[DESCRIPTION OF THE TASK] Repeat the listing exactly, minus the pictures.

[SOURCE INFORMATION]
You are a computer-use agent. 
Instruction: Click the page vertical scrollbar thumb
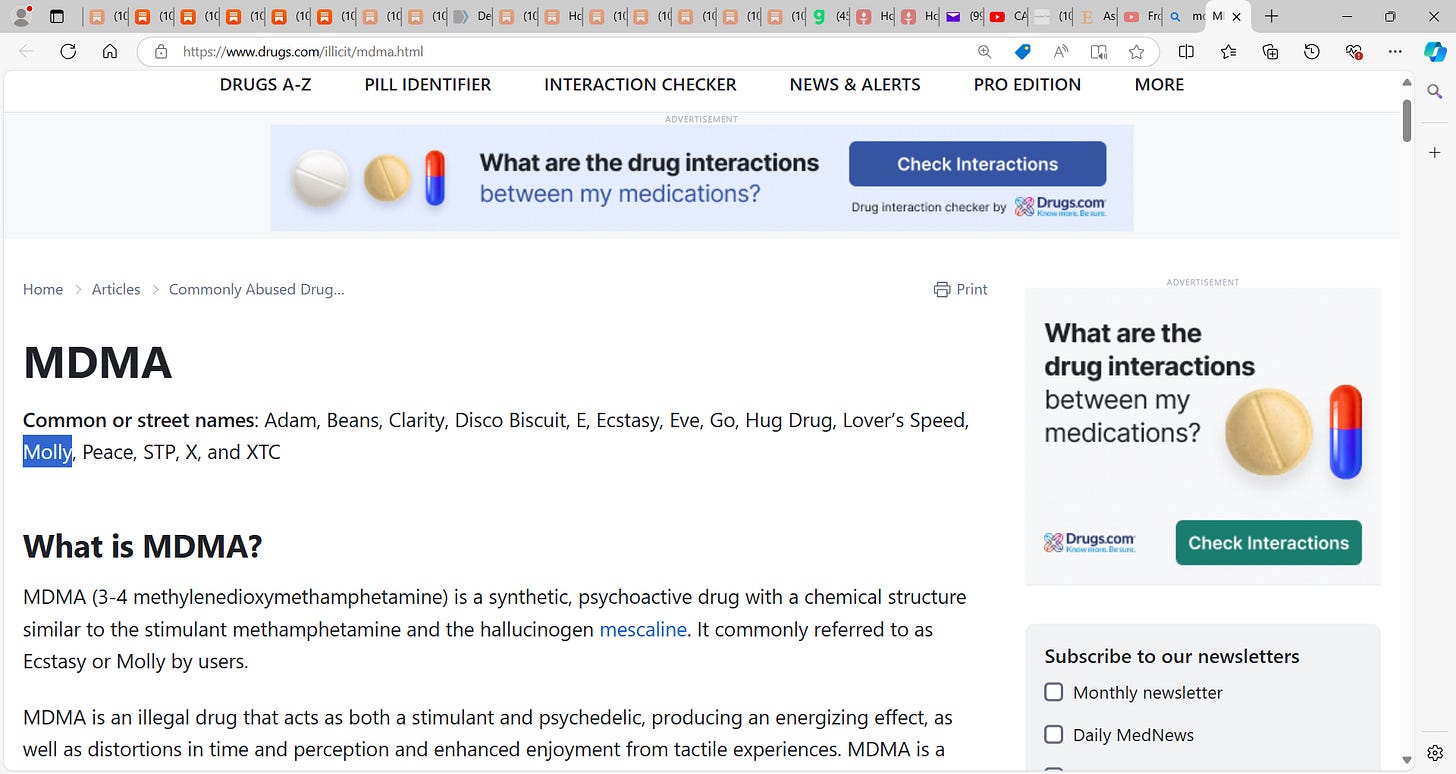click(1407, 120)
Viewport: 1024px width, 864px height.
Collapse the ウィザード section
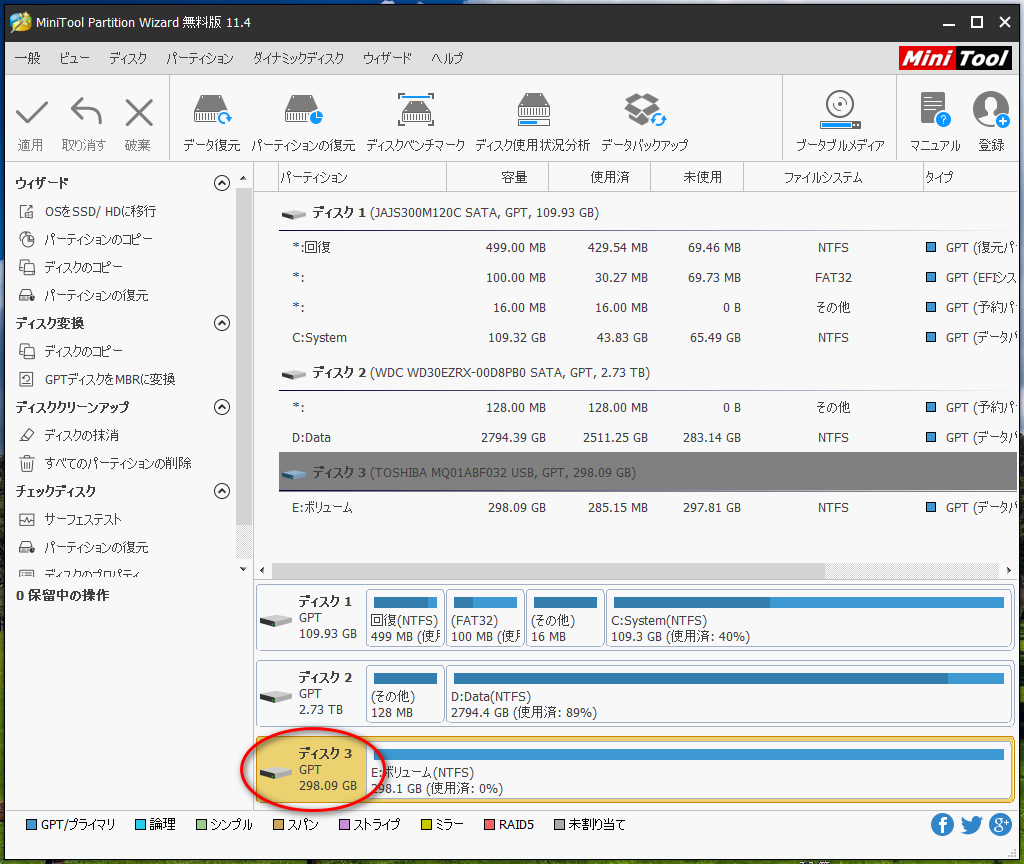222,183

[RESPONSE]
You are a computer-use agent. 
Instruction: Click the page vertical scrollbar thumb
click(1407, 120)
Viewport: 1024px width, 864px height.
Collapse the ウィザード section
222,183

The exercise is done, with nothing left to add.